Parfois il essayait de s’enfuir d’elle dans une autre pièce - il avait besoin de finir quelques affaires importantes -. Il avait peur de ne pas avoir le temps de les finir. Et elle, en était très étonnée. Parce qu’elle savait exactement que toutes les affaires c’est le va et vient. Et l’amour c’est la seule chose pour laquelle il faut vivre dans ce monde.
- Tu sais, elle a dit une fois, il me semble que beaucoup de ce que nous considérons d’important aujourd’hui ne sera plus important quand on ne sera plus là. Parce que même quand on va au travail, on y va seulement pour travailler. Mais pourquoi? Pour quelle raison?

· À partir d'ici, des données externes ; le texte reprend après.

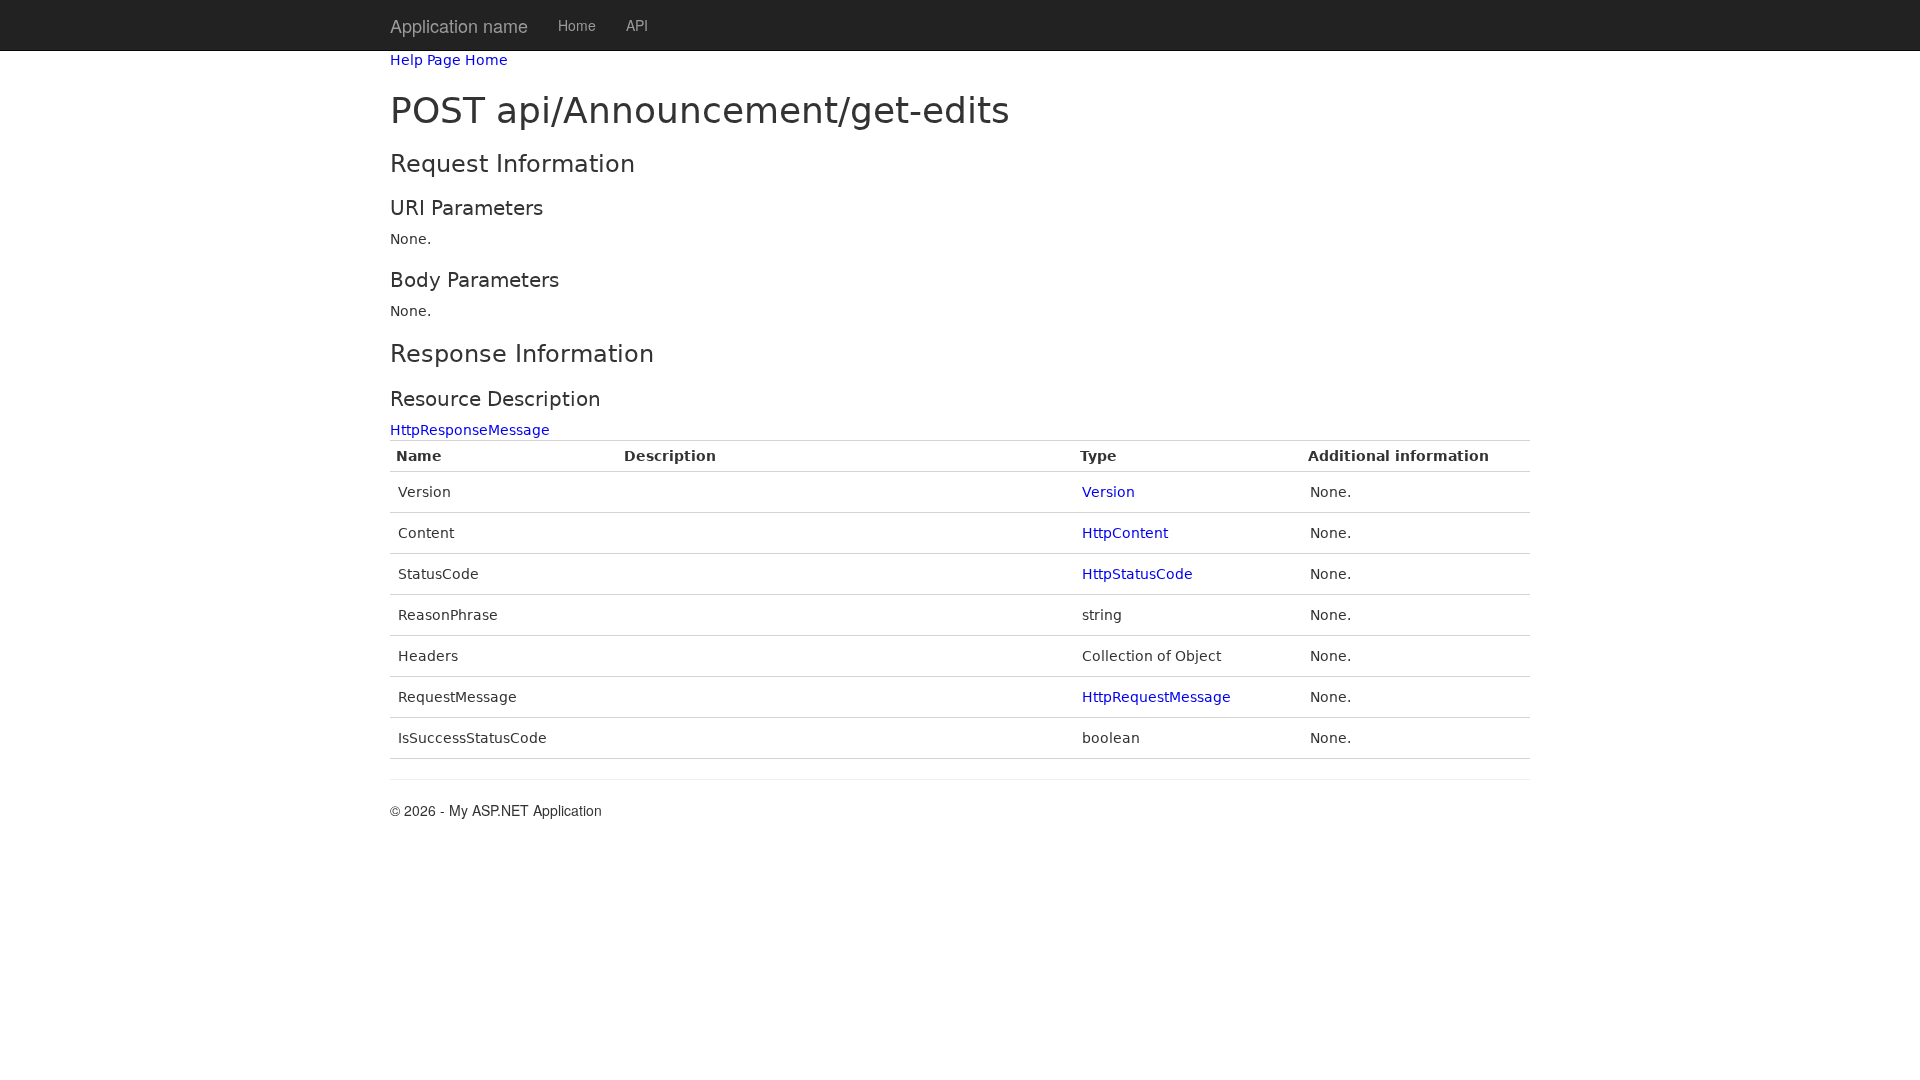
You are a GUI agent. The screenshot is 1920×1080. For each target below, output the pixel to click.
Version (1108, 492)
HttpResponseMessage (470, 430)
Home (577, 25)
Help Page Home (449, 60)
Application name (459, 25)
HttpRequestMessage (1156, 697)
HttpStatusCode (1137, 574)
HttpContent (1125, 533)
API (637, 25)
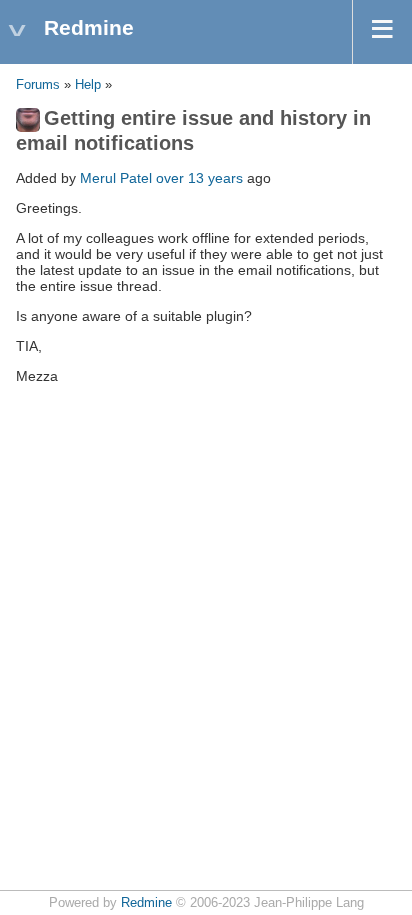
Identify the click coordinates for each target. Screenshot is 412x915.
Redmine (146, 903)
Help (88, 85)
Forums (38, 85)
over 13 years (199, 178)
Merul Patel (116, 178)
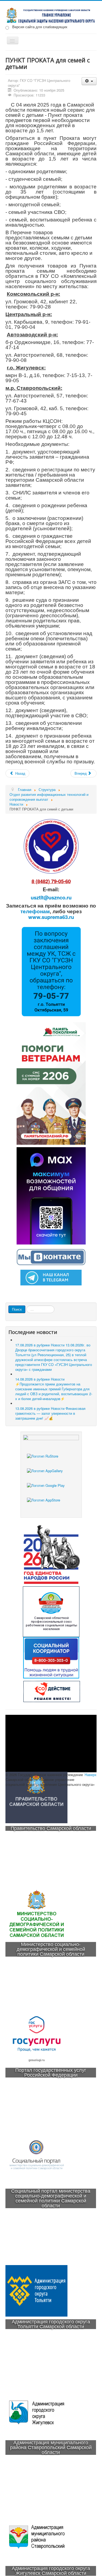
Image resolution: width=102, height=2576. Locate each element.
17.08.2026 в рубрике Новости (53, 1357)
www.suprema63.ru (51, 917)
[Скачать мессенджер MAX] (51, 1195)
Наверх (91, 1774)
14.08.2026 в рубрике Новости (53, 1389)
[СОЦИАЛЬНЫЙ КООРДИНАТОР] (51, 1657)
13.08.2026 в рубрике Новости (50, 1413)
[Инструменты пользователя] (89, 81)
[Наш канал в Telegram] (51, 1276)
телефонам (35, 911)
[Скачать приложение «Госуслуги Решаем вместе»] (51, 1461)
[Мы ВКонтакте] (51, 1256)
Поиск (17, 1309)
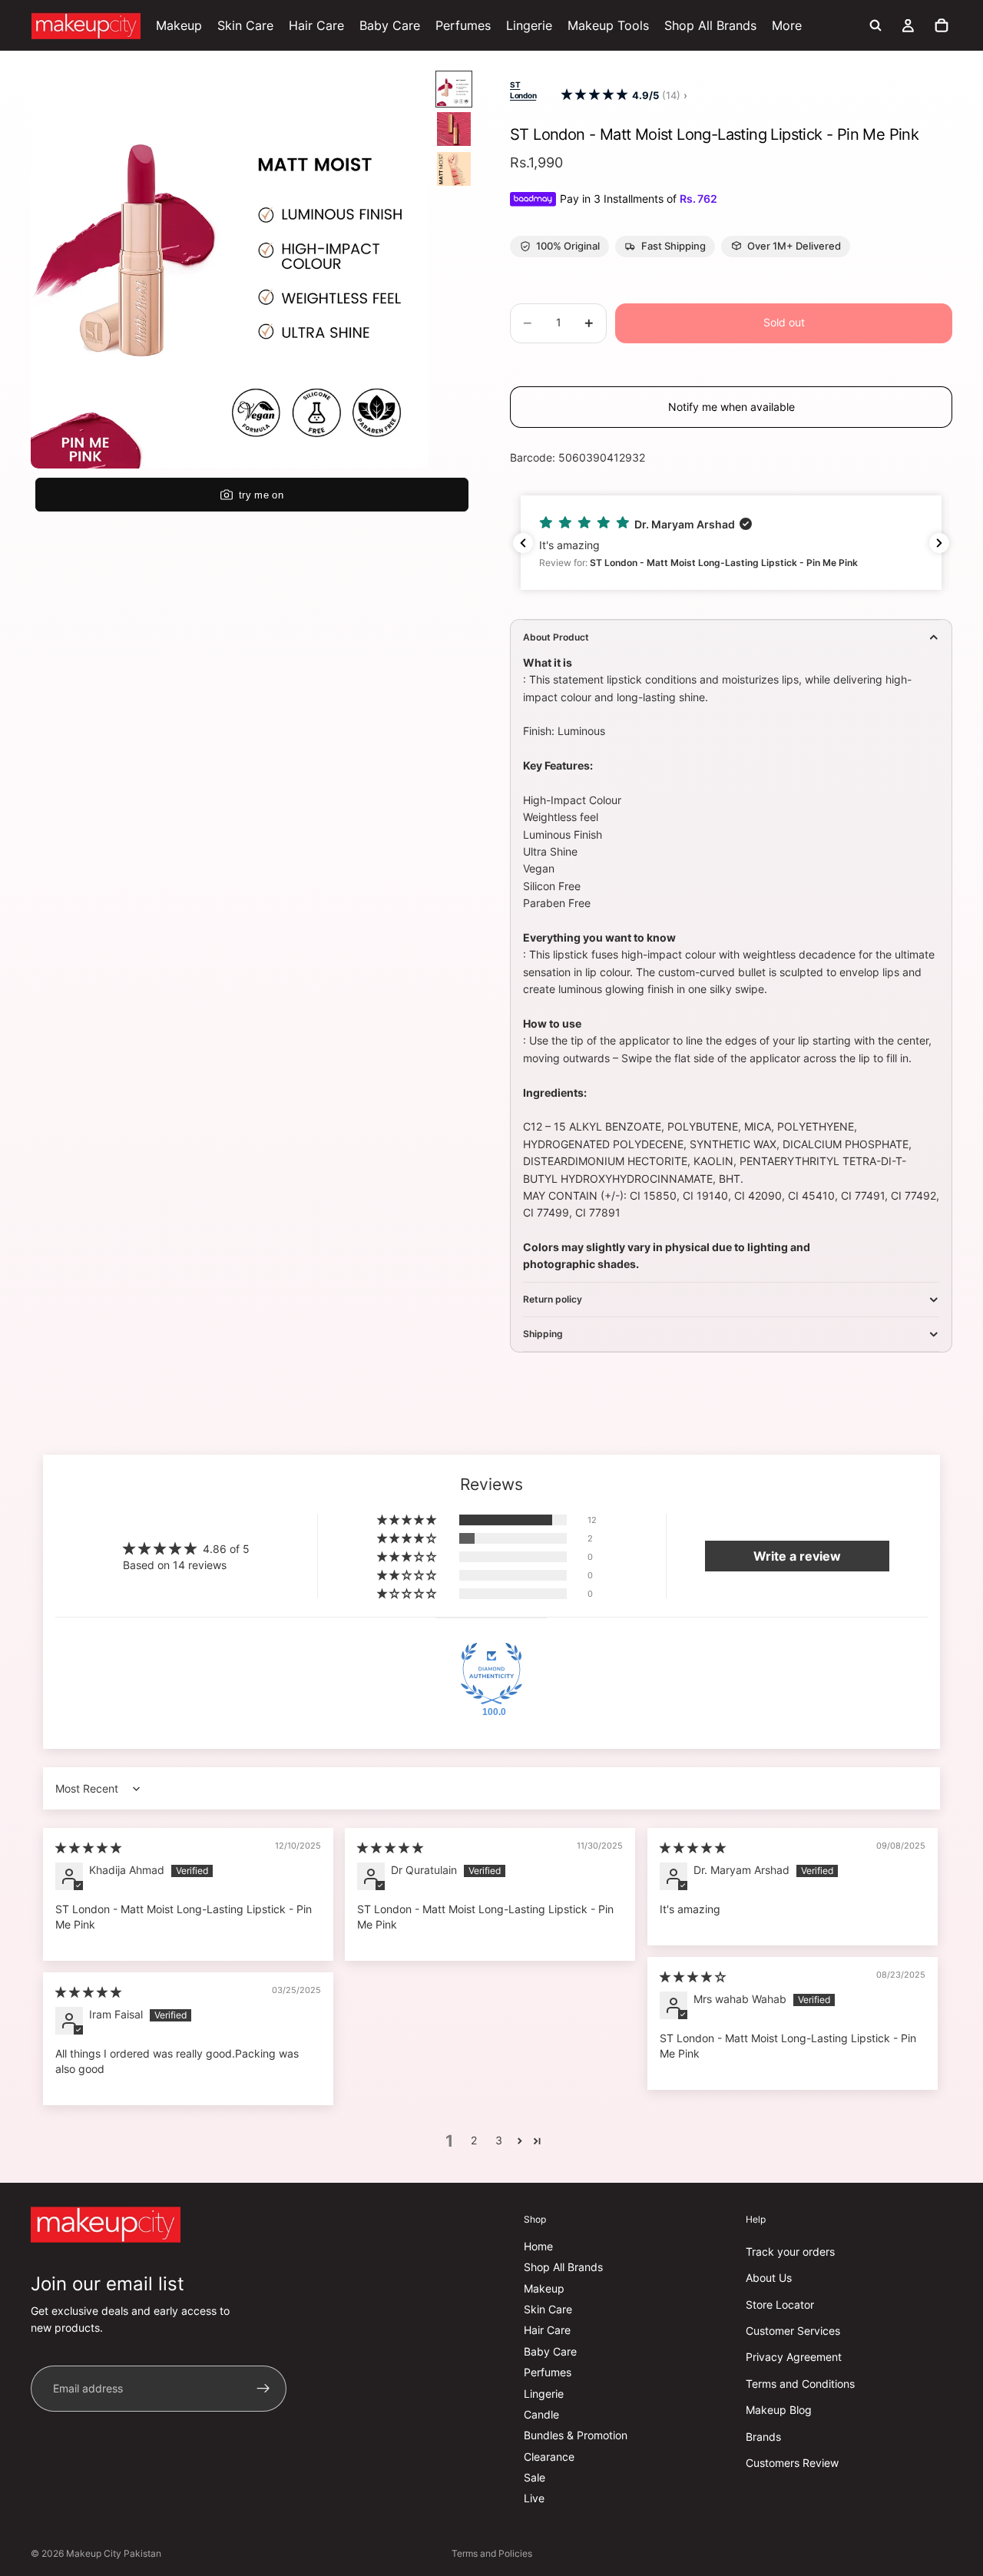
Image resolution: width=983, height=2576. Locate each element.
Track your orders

Tout ça c’est parce qu’on ne sait pas aimer. On ne sait pas aimer notre travail. On ne sait pas s’aimer l’un l’autre. Aimer sa famille et ses proches. Seulement quand on l’apprendra il y aura du sens dans ce qu’on fait. Et dans ce qu’on laissera après nous.
- Tu comprends ?
- Je comprends, a-t-il répondu. Même si à ce moment là il comprenait à peine la profondeur de son idée. Mais cette idée ne le laissait pas tranquille. Elle le voyait et plissait le front. Ca ne lui plaisait pas quand il pensait à quelque chose d’autre qu’elle. Et dans ces cas là elle disait «baigner» et il l’a frottait longtemps avec une éponge sous la douche. Après elle disait «caresser» et il lui faisait le massage une, deux ou trois heures. Elle disait «enlacer» et il restait couché longtemps à côté d’elle en l’enlaçant. Elle disait «aimer…».
Et la nuit il a vu un rêve bizarre. Il a rêvé d’Apollon et d’Aphrodite. Les dieux d’une tribu extraordinaire vivants en Afghanistan. Dans cette tribu on considérait que quand on fait l’amour on utilise une énergie divine, qu’il faut réaliser dans la Création. A ses yeux, au nom de leurs dieux, ce n’était pas de nouvelles églises qu’ils dédiaient mais de nouvelles forêts. Et au lieu des immeubles, depuis le début ils ne construisaient que des maisons pour les jeunes mariés. Ils ne faisaient jamais la guerre et étaient des travailleurs et des créateurs.
Et ensuite il a rêvé du Valhalla et de ses amis qui sont morts. Ils étaient assis avec lui sur une grande table de bois et buvaient du vin et discutaient. Sur la tête de la table il y avait la tête du guerrier Odin. Odin disait qu’il lui a appris beaucoup de choses. Qu’il est un bon élève et un véritable guerrier. Et que pour le service fidèle à son pays et son peuple on peut lui offrir la vie. Comme une énorme récompense mais tout à fait méritée. S’il le demande. Et il lui a demandé de lui offrir la vie.
Le matin il s’est réveillé de merveilleusement bonne humeur. La première fois depuis beaucoup d’années, il n’avait mal nulle part. Il s’est souvenu de son rêve. Tout d’un coup il a pensé que pendant sa longue vie il a apprit à faire la guerre, tuer et détester. Aujourd’hui à côté de lui dormait la fille qui lui a apprit à aimer. Il l’a embrassé. Elle a sourit dans son sommeil et elle s’est étirée vers lui de tout son corps. Il savait qu’Odin ne serait pas vexé de sa demande. Il l’exaucera. Parce que cette demande n’était pas un mensonge et ça ressemblait à une petite malice de guerre. Parce que, ayant mendié une vie, il en a sauvé deux maintenant. Non Odin ne sera pas vexé ! Parce qu’il était guerrier lui-même. Il n’était pas embêtant.
Lina a vécu encore 51 ans. Elle a réalisé son rêve : elle a fini l’université. Elle s’est mariée. Et son premier fils, elle l’a appelé en souvenir de lui: Serge.